Assigned task: Output nothing but the lines from the first line of the listing below through the line containing "Screen dimensions: 1744x1308", printed exactly and free of pictures.

Supplied data:
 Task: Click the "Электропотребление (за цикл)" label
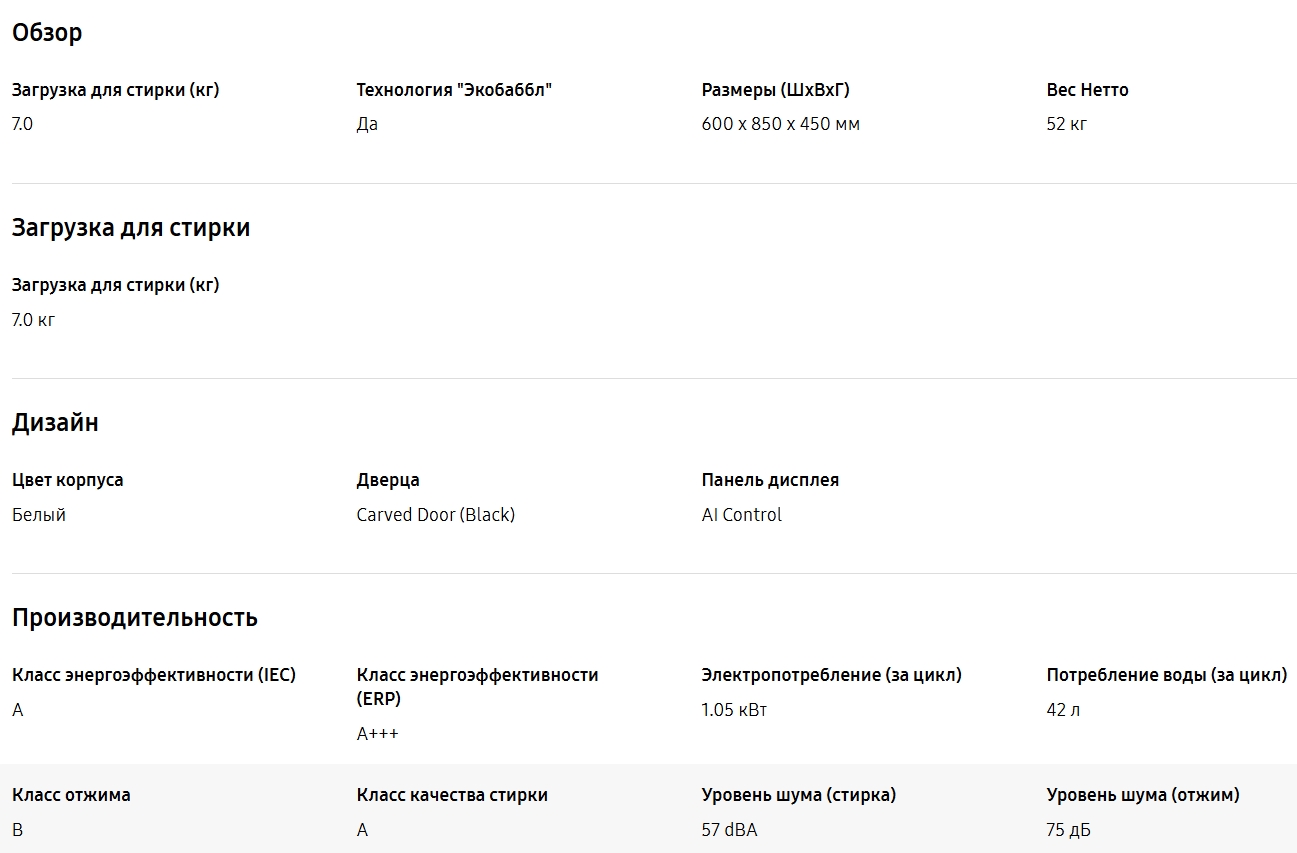click(x=831, y=675)
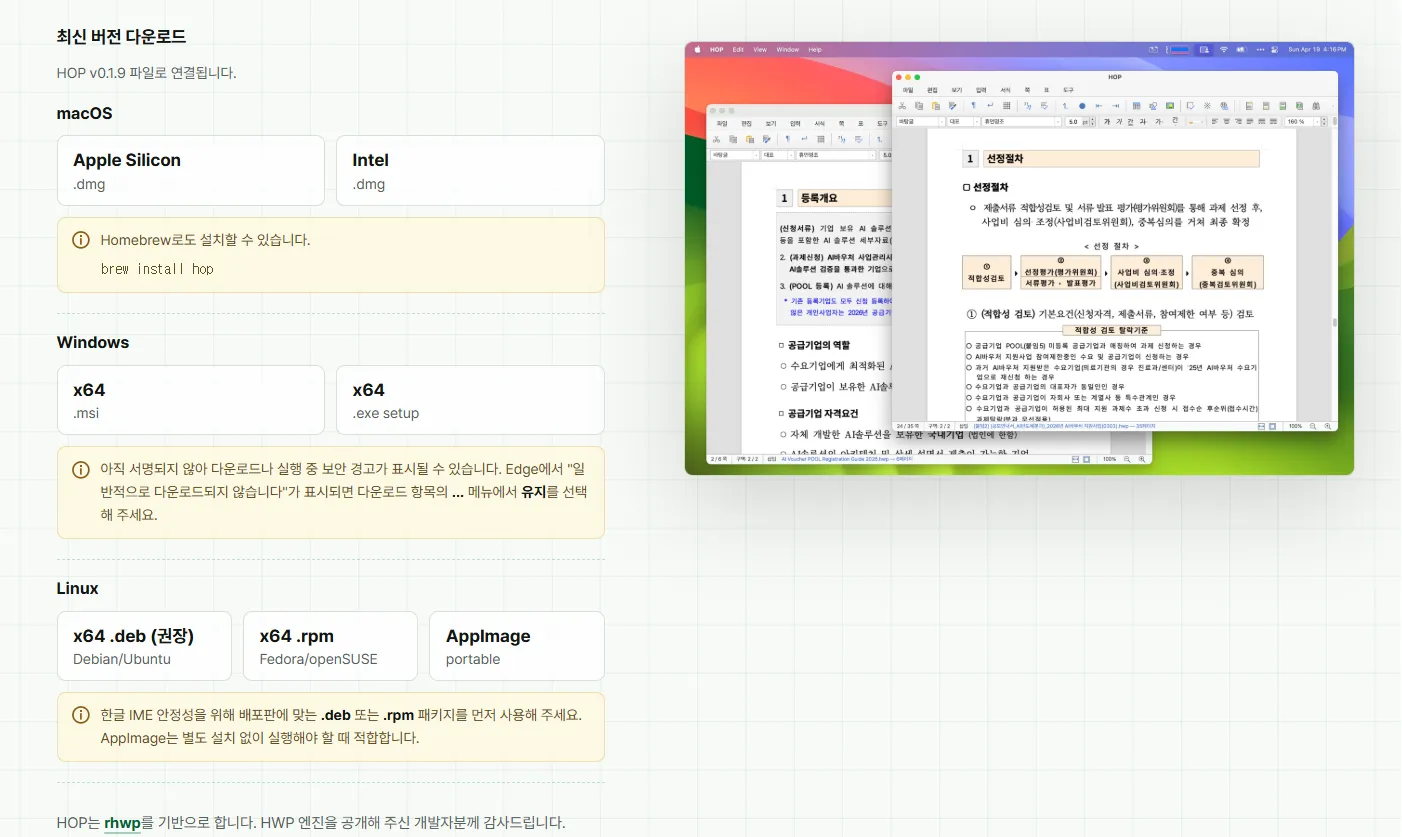Open the 서식 menu in HOP
Viewport: 1402px width, 837px height.
1006,89
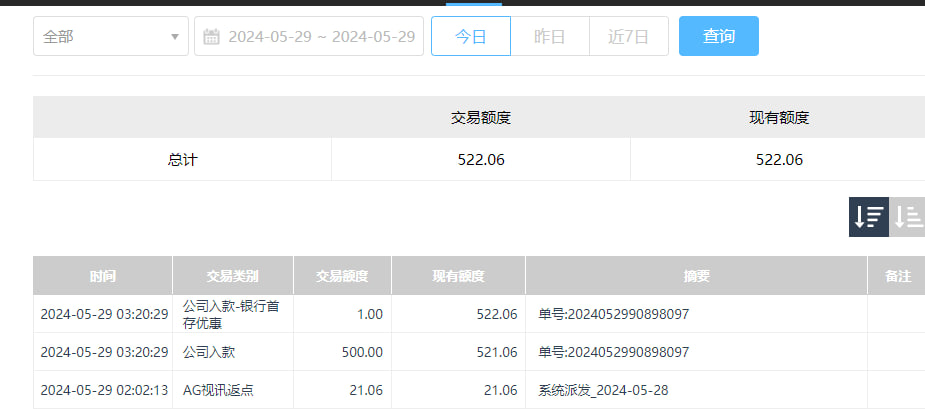Select the 昨日 filter tab
The height and width of the screenshot is (409, 925).
coord(549,37)
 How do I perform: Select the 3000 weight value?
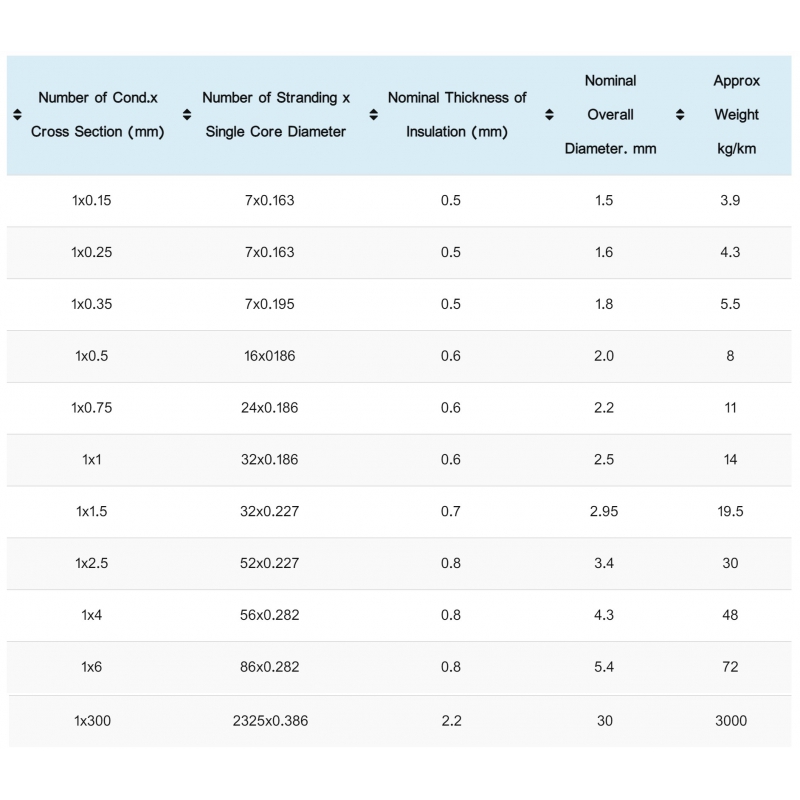pyautogui.click(x=730, y=721)
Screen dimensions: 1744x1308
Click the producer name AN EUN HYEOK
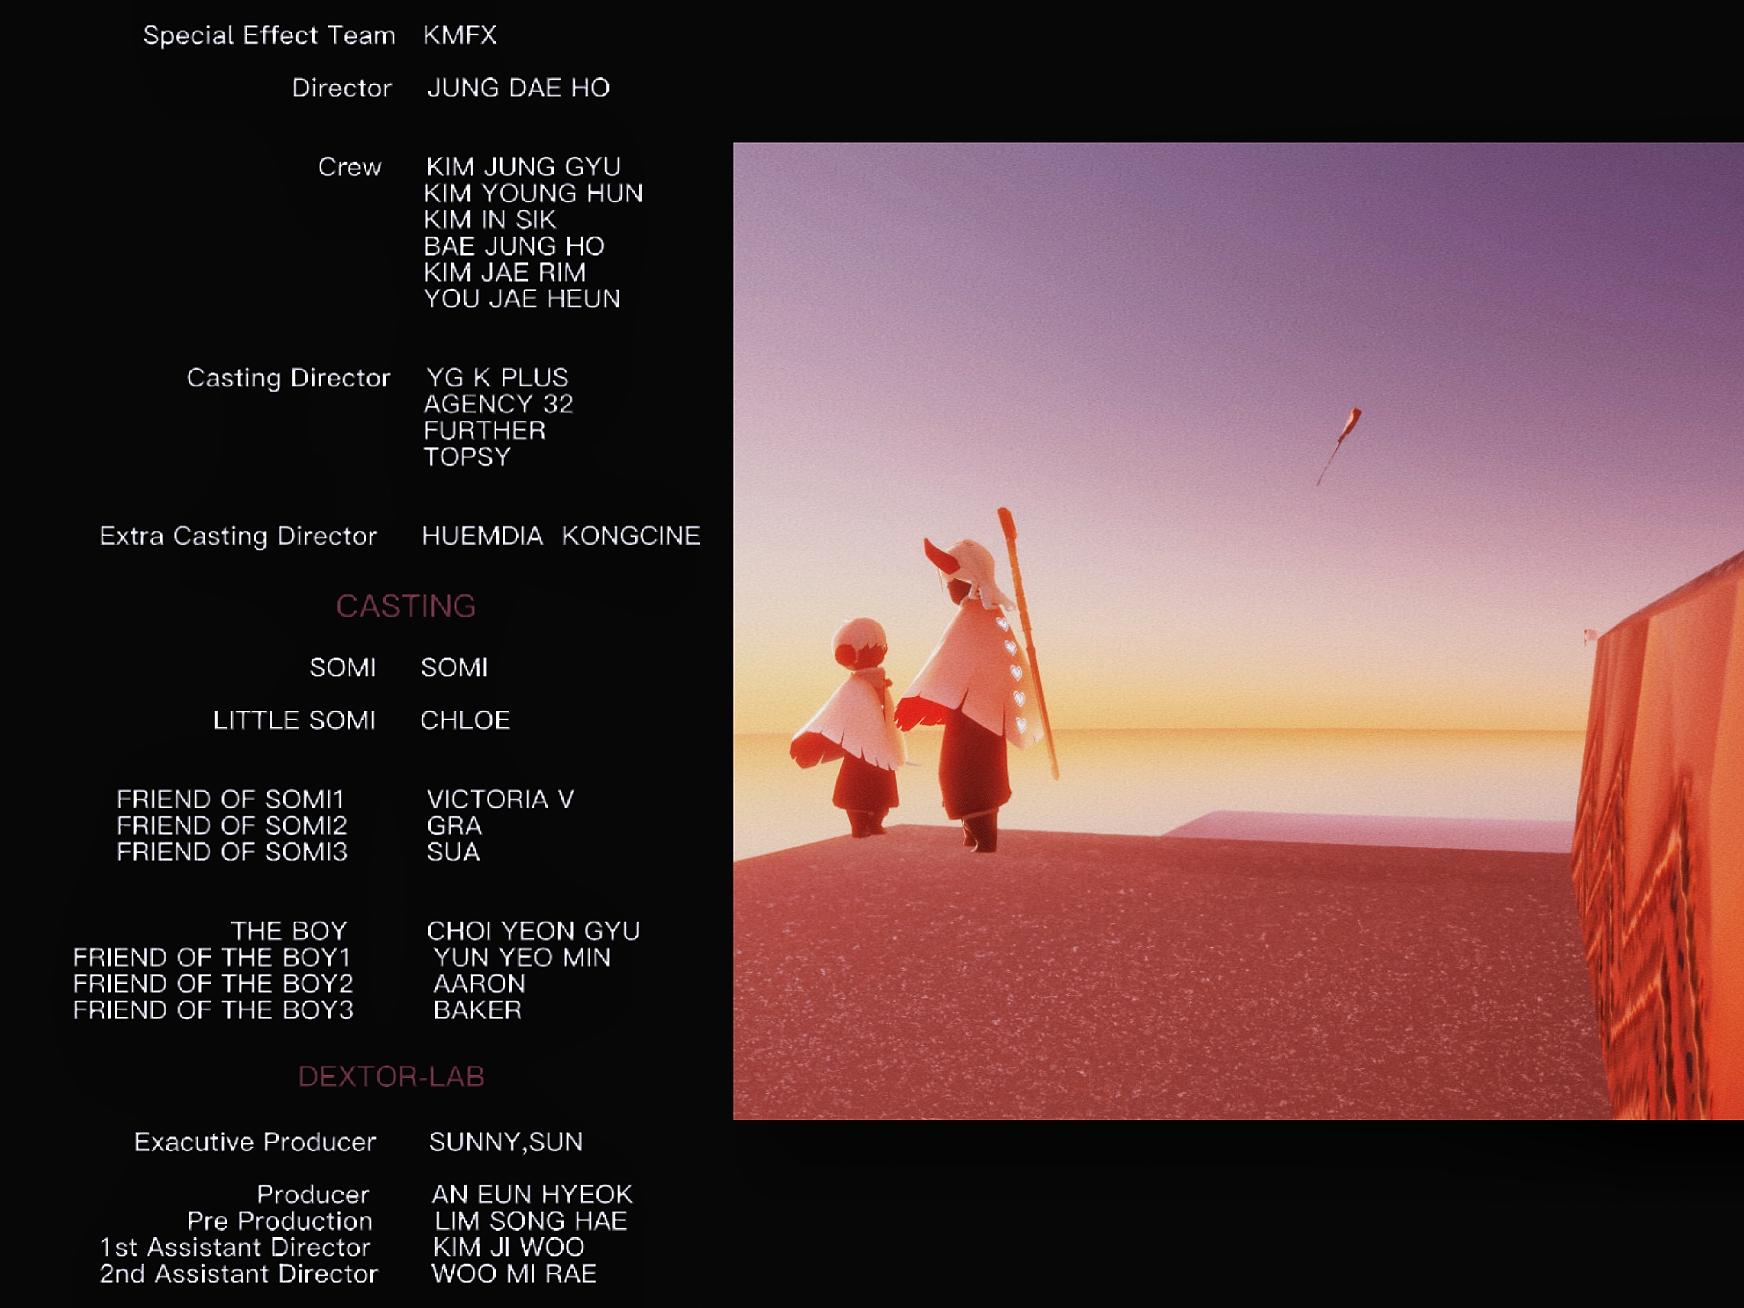click(531, 1195)
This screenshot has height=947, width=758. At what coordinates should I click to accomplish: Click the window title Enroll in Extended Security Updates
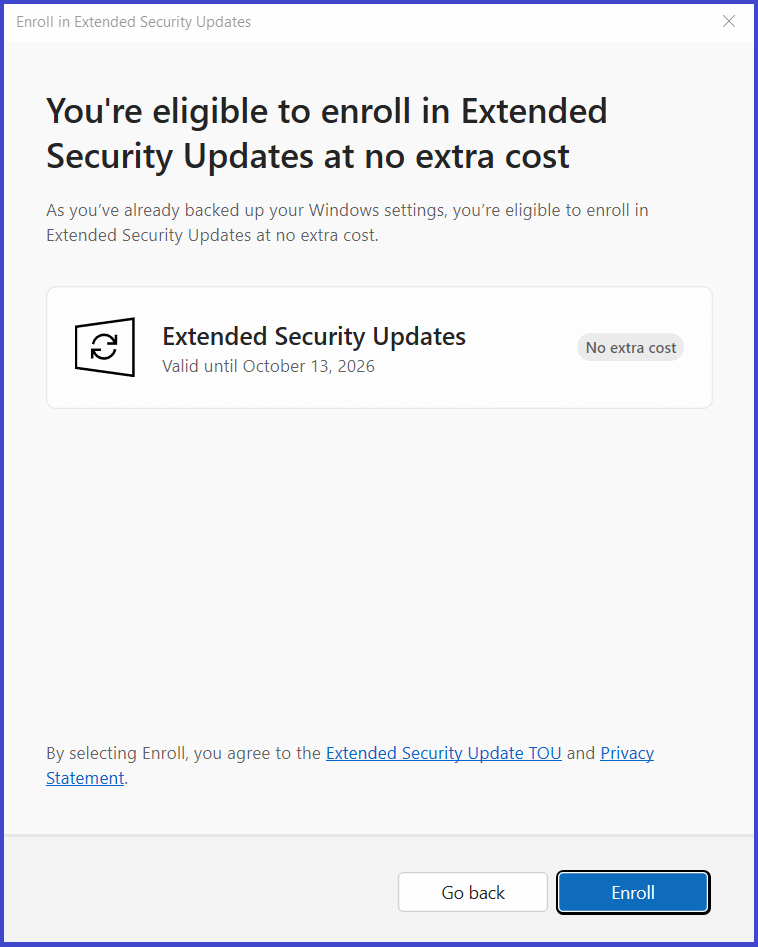[133, 22]
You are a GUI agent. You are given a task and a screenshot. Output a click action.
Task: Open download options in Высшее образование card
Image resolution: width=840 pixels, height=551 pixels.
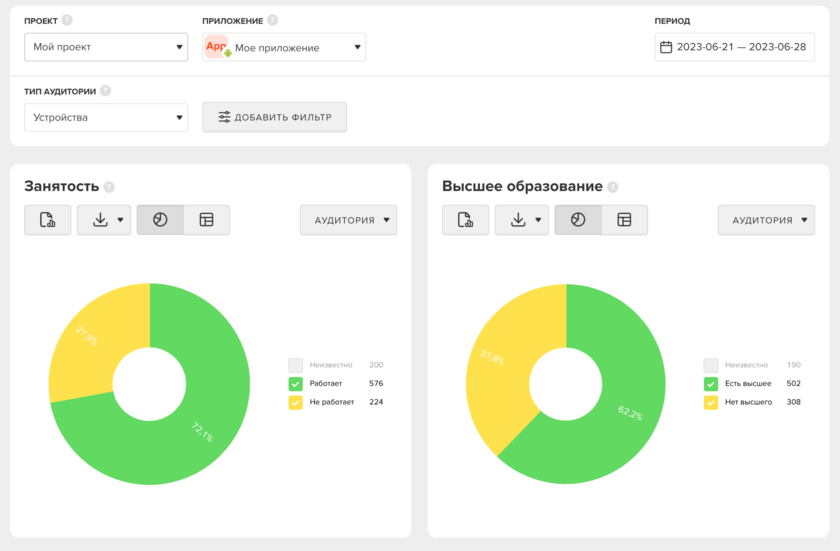coord(522,220)
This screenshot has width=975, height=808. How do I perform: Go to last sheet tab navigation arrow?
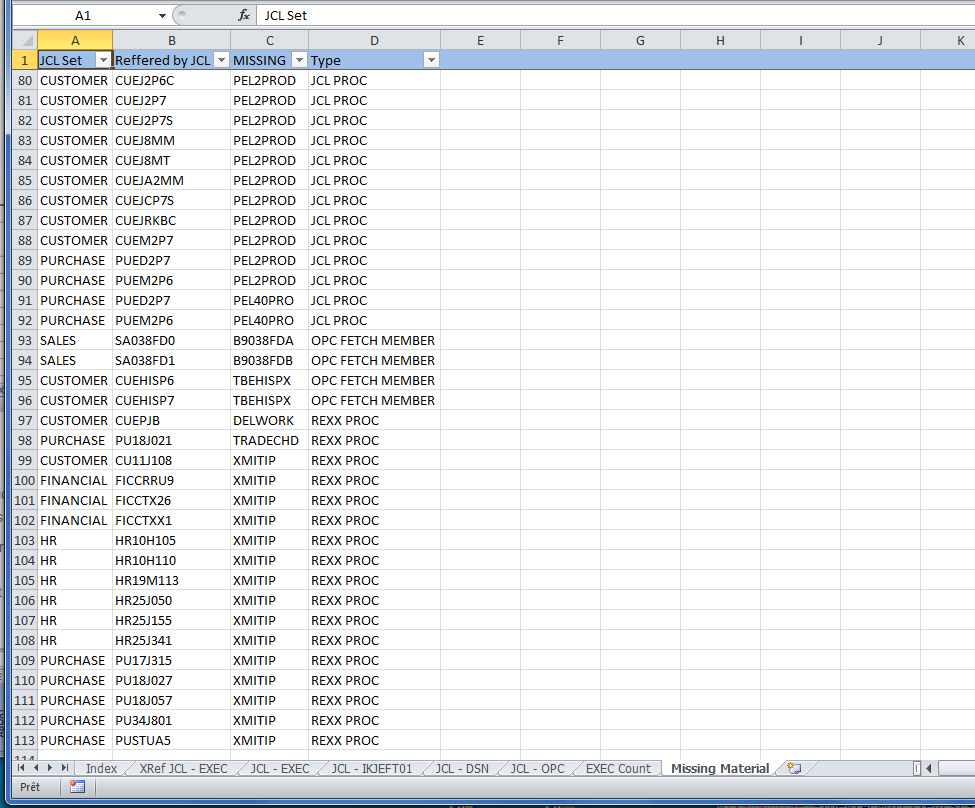pyautogui.click(x=65, y=768)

Expected output:
 Task: Click the "Электропотребление (за цикл)" label
click(x=831, y=675)
Open the 서식 menu in HOP
Viewport: 1402px width, 837px height.
1006,89
Select the 昨日 filter tab
The height and width of the screenshot is (409, 925).
coord(549,37)
 How do I perform: Select the 3000 weight value?
pyautogui.click(x=730, y=721)
Screen dimensions: 1744x1308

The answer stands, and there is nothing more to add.